LOS DISTINTOS
QUE QUERÍAN SER IGUALES
Eran
distintos. El pueblo no los doblegaba, ni la carbonilla que flotaba en el aire,
ni la hediondez del bagazo o las acequias de cachaza; ni eso que no se veía
pero que todos sabíamos: la opresión, esa angustia natural a la que estábamos
ya todos acostumbrados. Los habrán marcado (como a todos) los barrenderos de la
madrugada que barrían las calles con hojas de palmera, o quizá, en la infancia,
el tableteo de la chorba (locomotora) con sus zorras (carros) llenas de caña
rumbo al canchón del ingenio; los chistidos de los pespires en la noche; los
grandísimos truenos de las tormentas en verano; el sabor y el aroma del mango,
o el pin-pín escondido debajo la piel.
Pero eran
distintos. Apoyaban la planta de los zapatos en la pared de la esquina y
comenzaba una discusión. Ponían el paquete de cigarrillos en las mangas
arremangadas de las camisas de grafa o entalladas, con cuellos en punta y
desprendidos varios botones del pecho. Prendían el cigarrillo con el encendedor
carucita y apagaban el pucho en la gruesa lona de los vaqueros Lee. La mayoría
usaba alpargatas de yute en la tarde y mocasines clásicos para la noche. Tomaban
café en el bar Novel. Allí discutían de política, por supuesto, pero también de
cine, de literatura, de música, de sexo y de “la imaginación al poder”. Eran
presumidos y rápidos con los chistes, hablaban en doble sentido y se hacían
bromas que competían con la genialidad. Eran simpáticos y muy caballeros con las
amigas o novias; tenían modos muy especiales de besar o de decirles algún
piropo a las damas. Eran gentiles con los adultos (sobre todo con los viejos) y
nunca estaban quietos. Uno solo tenía auto: el Gallo Cabrera; pero un Citroen
2CV que siempre se quedaba y había que empujar, así que cuando uno estaba en la
parada de colectivo rogaba que no pasase Gallito porque te invitaba a llevarte
y siempre terminabas empujando el carromato.
Los ofuscaban
el pito (la sirena) del ingreso de los obreros a la fábrica y el maltrato y la
miseria humana en los lotes, el hacinamiento y la violencia. Eran sensibles y
solidarios. Eran chicos, podría decirse, de clase media, la mayoría hijos de
comerciantes o empleados de “la empresa” que habían podido seguir sus estudios
universitarios en Tucumán. Iban a bailar a la confitería “Comodín” o al club
Centro Recreativo. Pero eran distintos. Si bien eran muy divertidos, más que
bailar se juntaban en los rincones a conversar, es decir a discutir acerca de
las injusticias de este mundo y de las posibles soluciones. Siempre, claro, con
la planta de los zapados apoyadas en la pared.
Casi todos habían
estudiado en la Escuela Normal de Libertador.
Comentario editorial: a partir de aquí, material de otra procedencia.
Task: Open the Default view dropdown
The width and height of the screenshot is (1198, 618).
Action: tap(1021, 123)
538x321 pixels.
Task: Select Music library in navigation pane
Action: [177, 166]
Algunas casas guardarán, seguro,
fotografías en blanco y negro de esos muchachos con flequillos tipo Beatles y
pantalones Oxford, todos con ojos vivaces y sonrisas frescas. La famosa “década
del 70”, la gloriosa, la triste.
Hace no muchos
años falleció la mamá de Piquito Zafarov. Se murió de espera. Se sentaba todos
los días en un silloncito en la vereda en la calle Entre Ríos a esperar a que
apareciese Víctor (Piquito). Cuando iba al mercado o a hacer algún trámite al
centro, dejaba unos pesos en la vecina, por si aparecía Víctor. Él –como la
mayoría de aquellos lindos muchachos– había cometido el atrevimiento de estudiar
mucho, de leer un montón, pero sobre todo de pensar y de ser sensible con los
obreros de la fábrica o con la realidad social del país, pero desde los libros,
desde los bares, desde los rincones de los bailes, o, como siempre, desde las
discusiones que se armaban en las esquinas del pueblo con las plantas de los zapatos
apoyadas en la pared.
Los chacales –los
civiles y los armados– hicieron lo que ya sabemos: exterminaron dirigentes
obreros y, por las dudas, a estos muchachos, los más lindos, los más
inteligentes, los distintos, los que leían y pensaban. Trataron de no que no
quedase rastro alguno; pero se le escaparon algunos detalles: en algunas
esquinas de Libertador están, todavía, aquellas marcas en la pared de las
plantas de los zapatos de aquella generación. Es una huella.